Mark Soltero

Visual Artist
Mark







Ashburton Art Gallery – Foyer Wall Commission


AAG; April – December, 2021

For Soltero, the theatre is a container for images and collective memory, connecting the physical and theoretical aspects of his work. Soltero’s images begin with the projection of an original photograph created by light reflected from an object. During projection, a passage of light carries the image until striking a surface, creating the second and third copy of the image.  What is seen by the viewer is the fourth copy, distanced from the original object by four separations.  Soltero’s work reflects these layers, physically and contextually alluding to the ever-growing distance between moment and memory.

Soltero’s works in the Cinématic Ontologies series are built upon a found-image of the interior of Irving Theatre in San Francisco. Using a found-image adds to the level of separation between viewed and viewer. Although the theatre closed down before he could experience it, the image provides a reference to the neighbourhood theatres in which Soltero spent the evenings and weekends of his youth.

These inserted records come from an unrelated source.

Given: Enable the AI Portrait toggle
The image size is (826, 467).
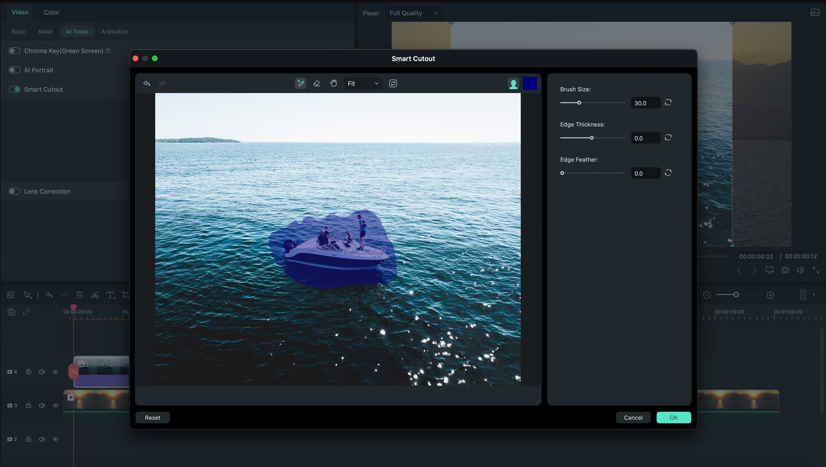Looking at the screenshot, I should 14,70.
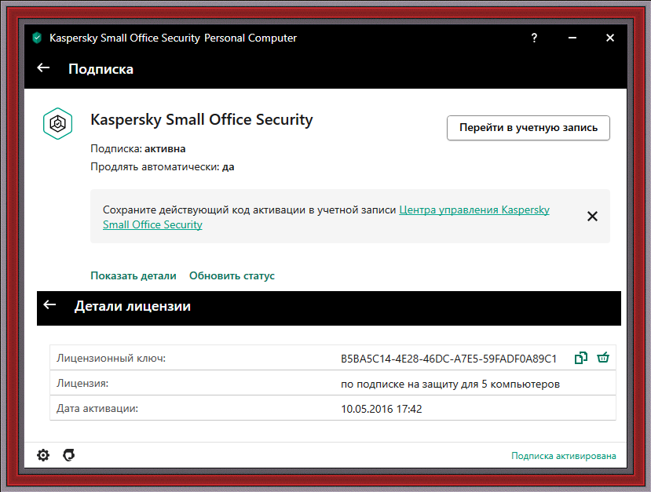Click the Лицензия row in details table
651x492 pixels.
tap(332, 383)
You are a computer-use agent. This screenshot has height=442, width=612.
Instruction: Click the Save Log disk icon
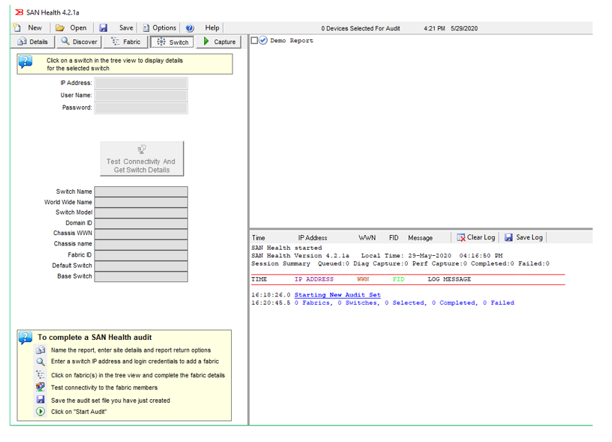[x=509, y=237]
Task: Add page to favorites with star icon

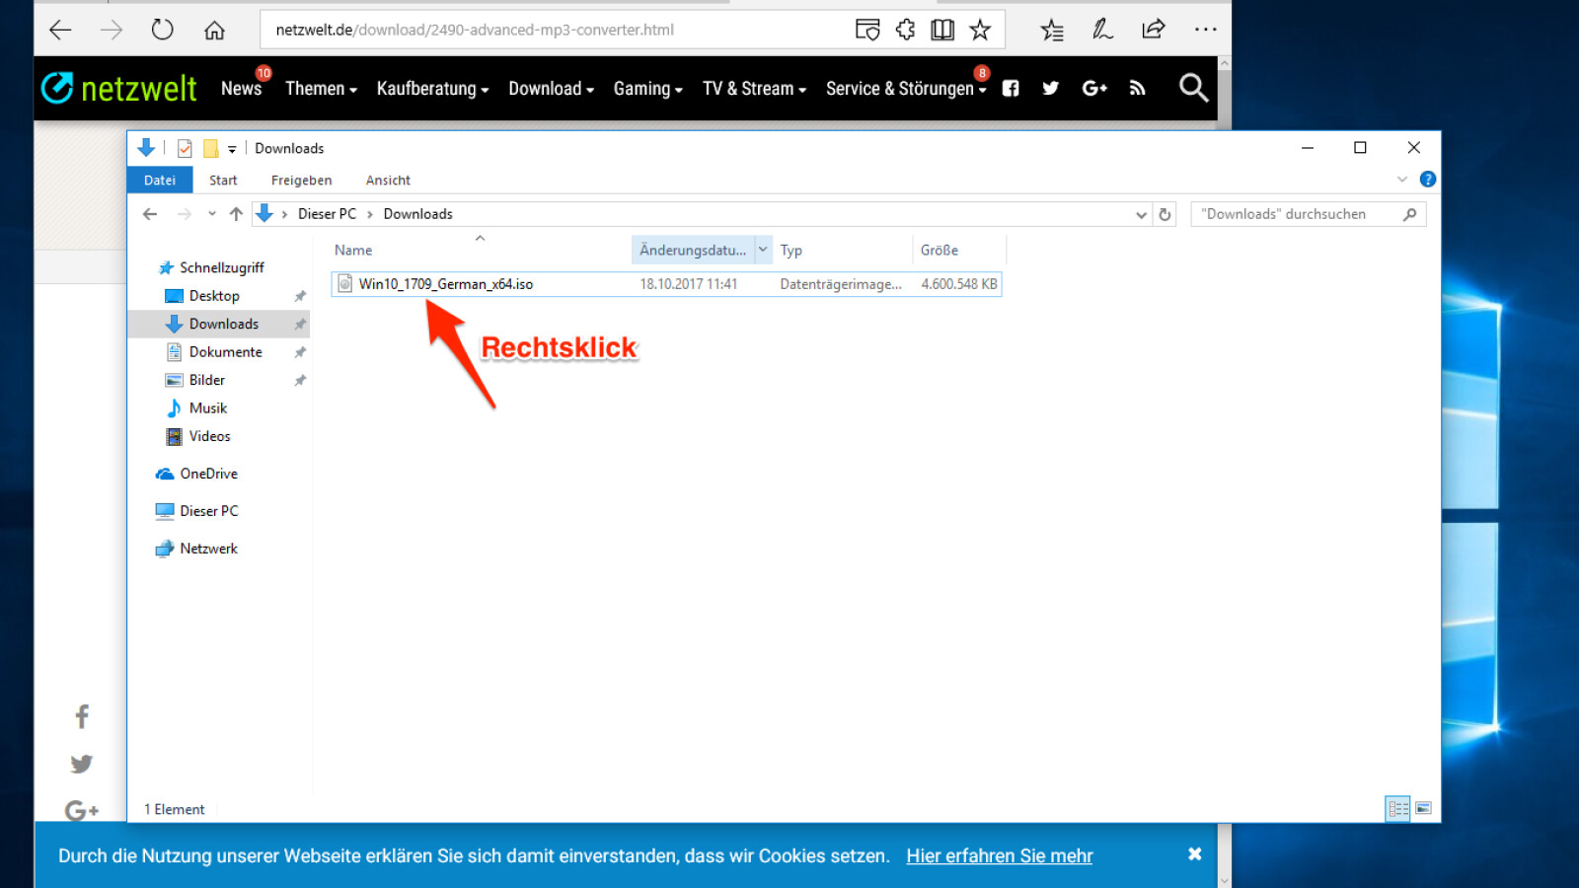Action: point(979,30)
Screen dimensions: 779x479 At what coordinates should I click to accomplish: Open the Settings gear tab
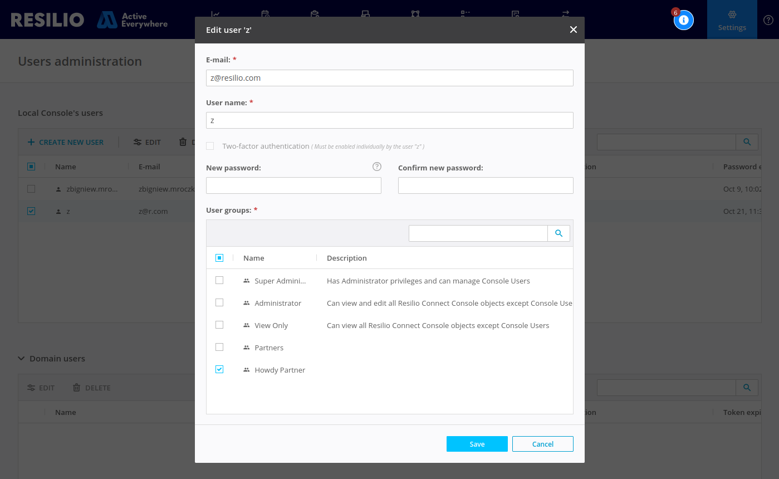point(732,19)
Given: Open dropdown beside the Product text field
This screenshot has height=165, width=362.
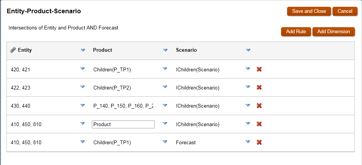Looking at the screenshot, I should (165, 123).
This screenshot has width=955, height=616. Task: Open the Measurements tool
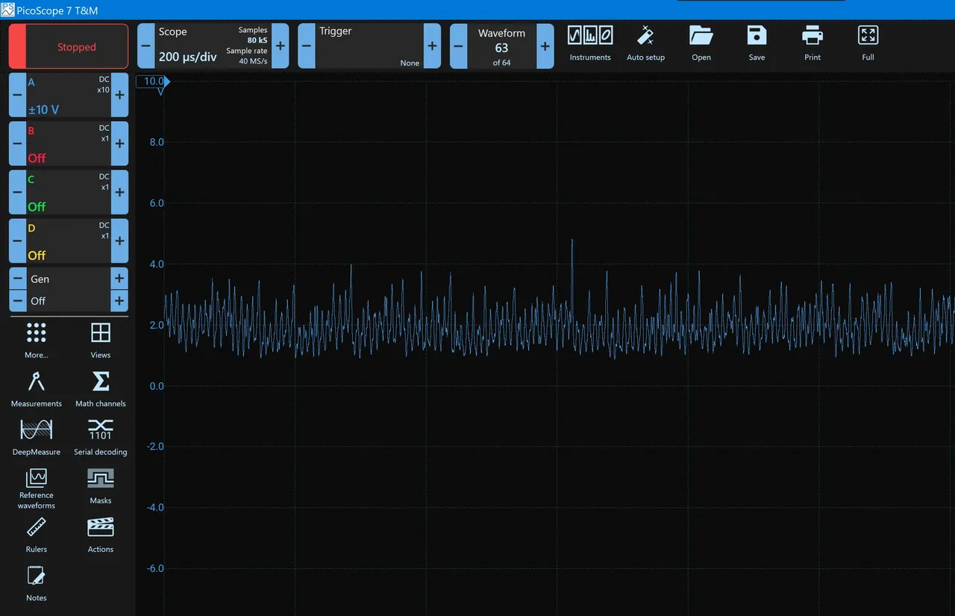tap(37, 382)
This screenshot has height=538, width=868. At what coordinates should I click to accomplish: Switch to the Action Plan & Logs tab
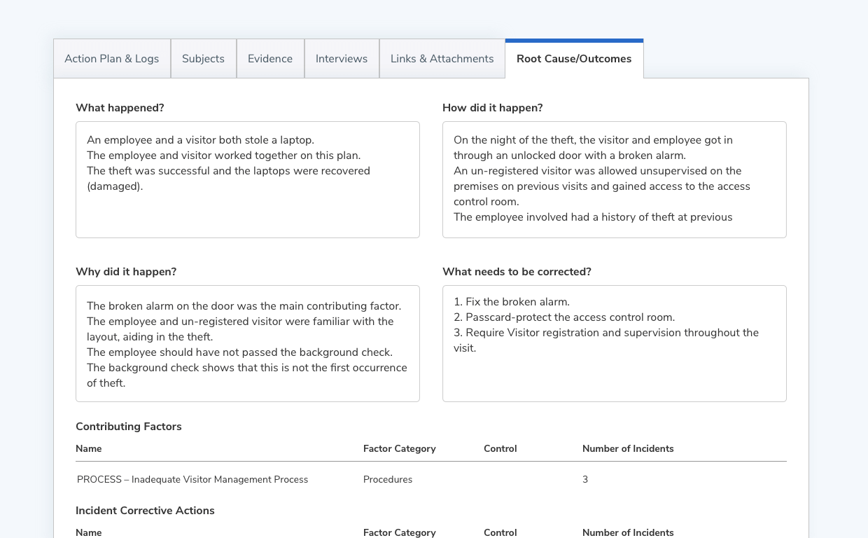pos(111,59)
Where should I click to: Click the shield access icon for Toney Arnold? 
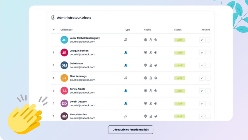coord(146,91)
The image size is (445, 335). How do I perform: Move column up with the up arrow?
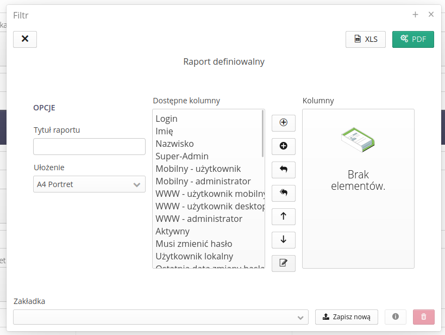click(283, 216)
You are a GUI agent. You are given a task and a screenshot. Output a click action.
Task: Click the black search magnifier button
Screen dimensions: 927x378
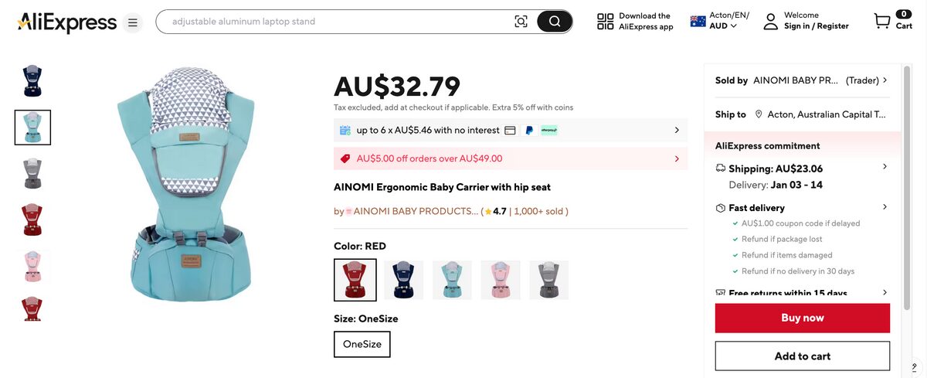pos(555,22)
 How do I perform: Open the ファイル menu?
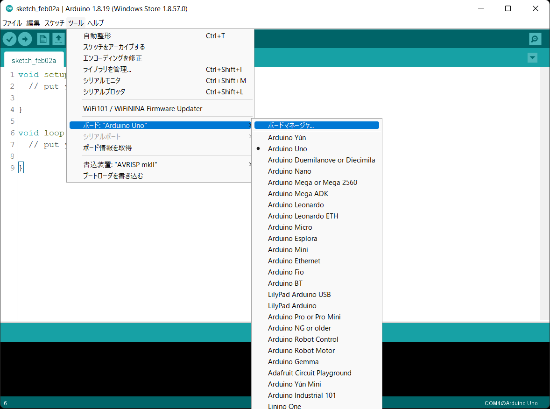(12, 23)
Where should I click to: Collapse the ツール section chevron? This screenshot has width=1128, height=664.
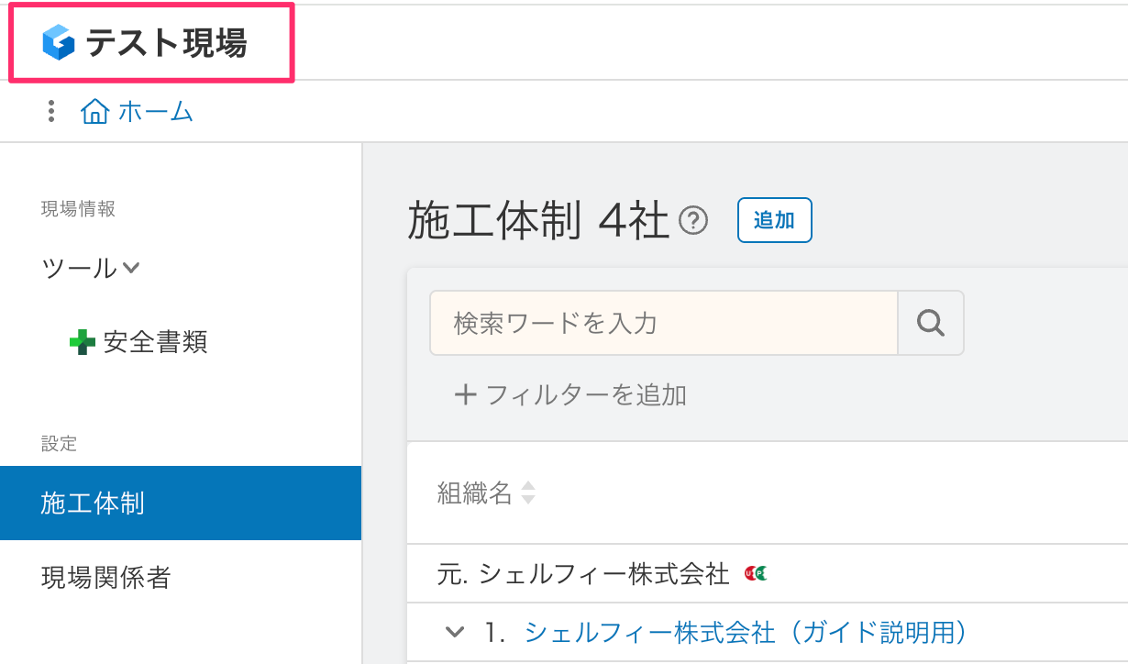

Soltero’s intricate and intense process begins with digitally separating data from the original image into layers representing levels of light. These layers are then made into large, hyper-detailed stencils and this Warhol-like process of stencilling highlights each layer through the overlapping and slight bleeding of paint.  Stencilling also creates a positive and negative map of each layer, which Soltero repurposes across new pieces. The way the stencil is layered and laid also creates tension between the visible and the hidden.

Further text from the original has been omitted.